▽

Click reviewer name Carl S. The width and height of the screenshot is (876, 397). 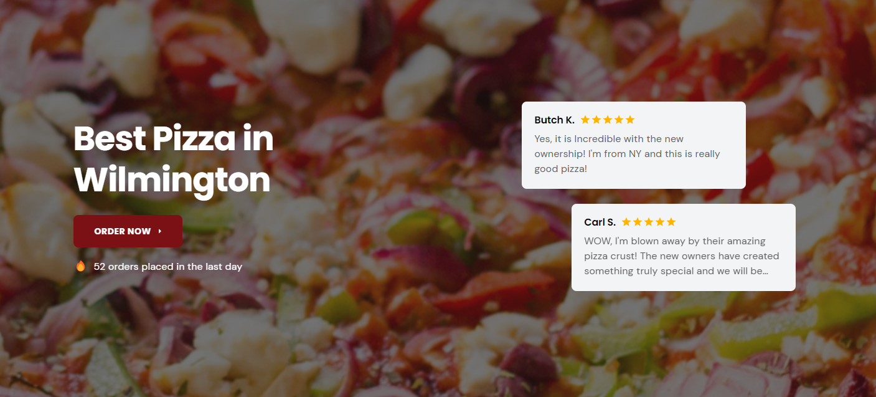tap(600, 222)
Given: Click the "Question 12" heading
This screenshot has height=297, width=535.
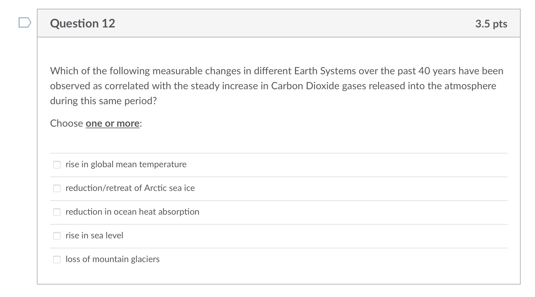Looking at the screenshot, I should 83,23.
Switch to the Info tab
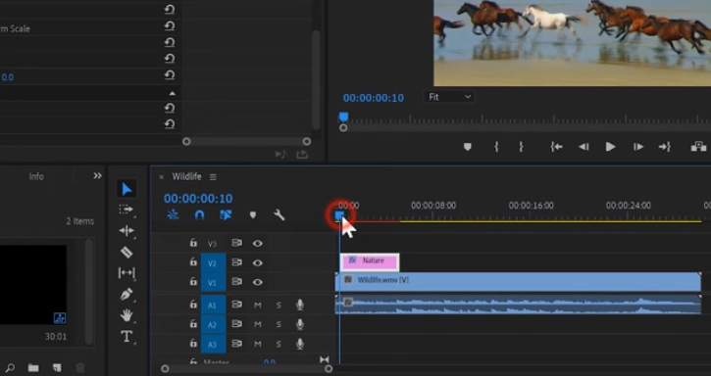The height and width of the screenshot is (376, 711). (x=36, y=176)
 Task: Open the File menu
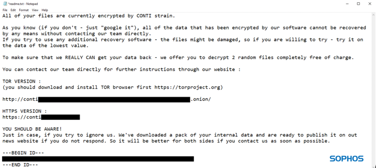(5, 10)
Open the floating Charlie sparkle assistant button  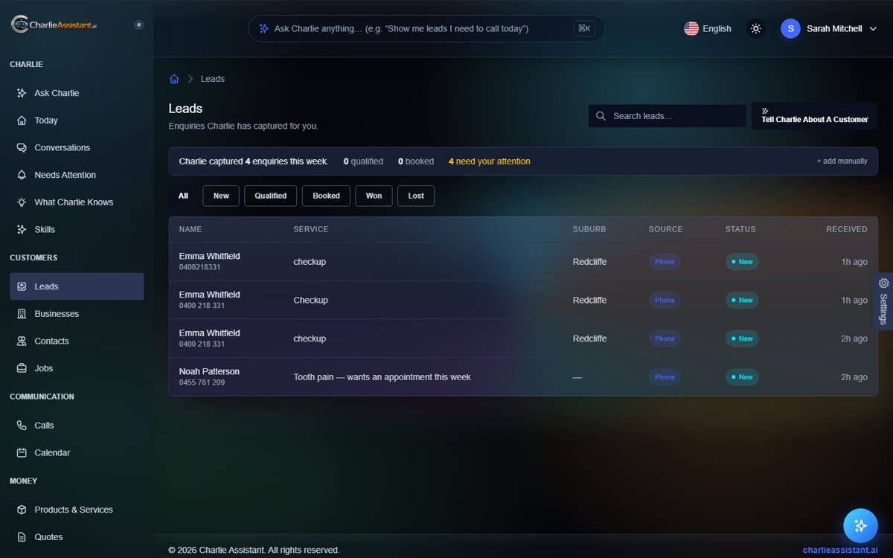[860, 525]
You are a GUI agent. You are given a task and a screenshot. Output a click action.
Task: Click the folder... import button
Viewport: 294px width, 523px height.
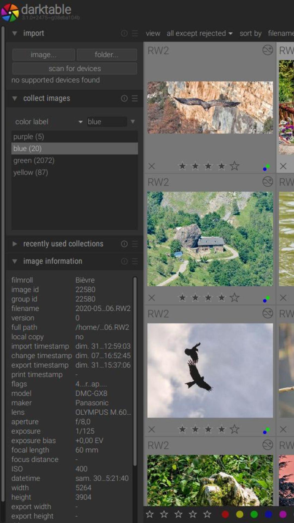click(x=107, y=55)
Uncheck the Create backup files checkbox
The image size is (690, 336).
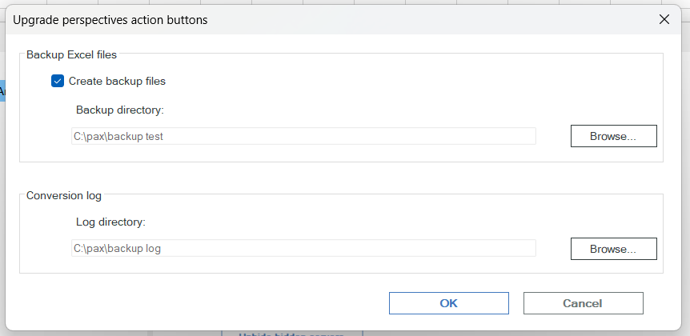(58, 81)
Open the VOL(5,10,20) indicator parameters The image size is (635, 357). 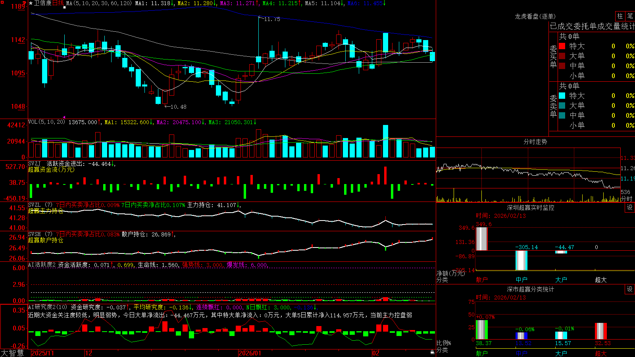[47, 122]
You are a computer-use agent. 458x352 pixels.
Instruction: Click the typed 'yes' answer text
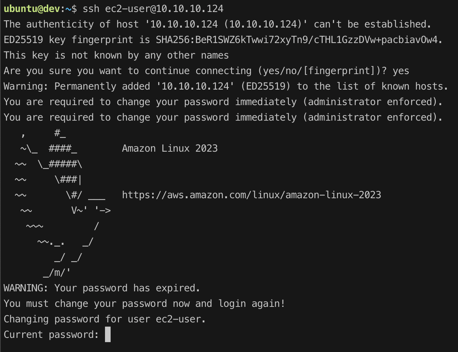(401, 71)
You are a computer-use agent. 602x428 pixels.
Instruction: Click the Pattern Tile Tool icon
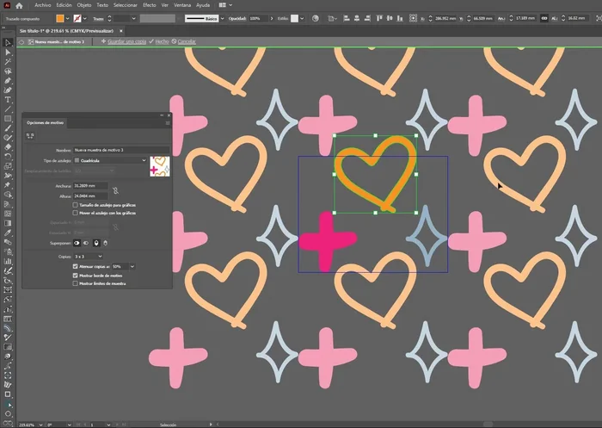[x=30, y=135]
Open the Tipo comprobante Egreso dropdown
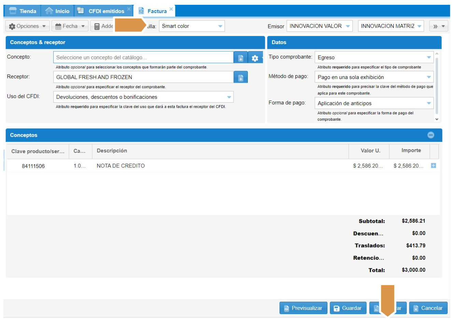Viewport: 452px width, 320px height. tap(429, 57)
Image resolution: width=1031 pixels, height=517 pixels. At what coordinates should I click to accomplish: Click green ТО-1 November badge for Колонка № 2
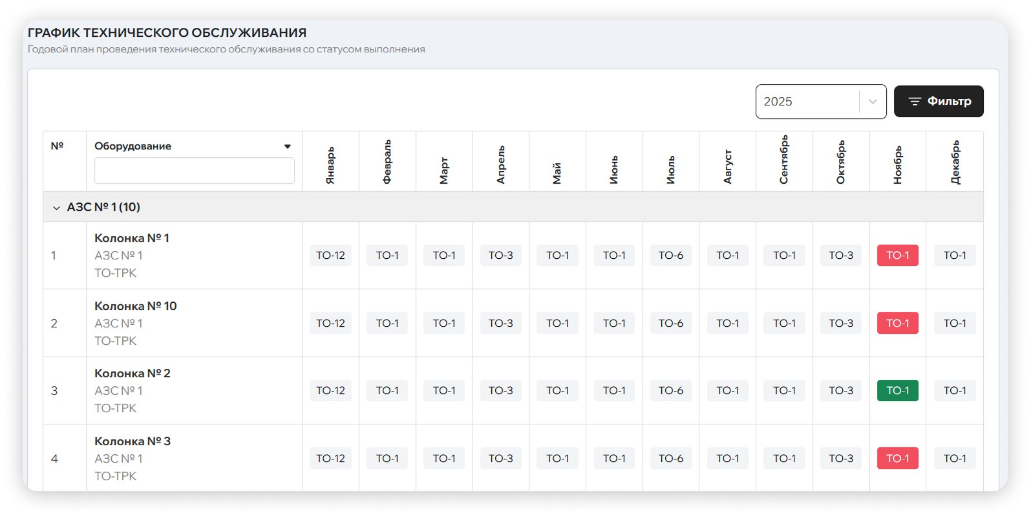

△

== Exercise requirements ==
Counting every line that holds the string "agent", give the total for the data above and nothing else.

== Reply ==
3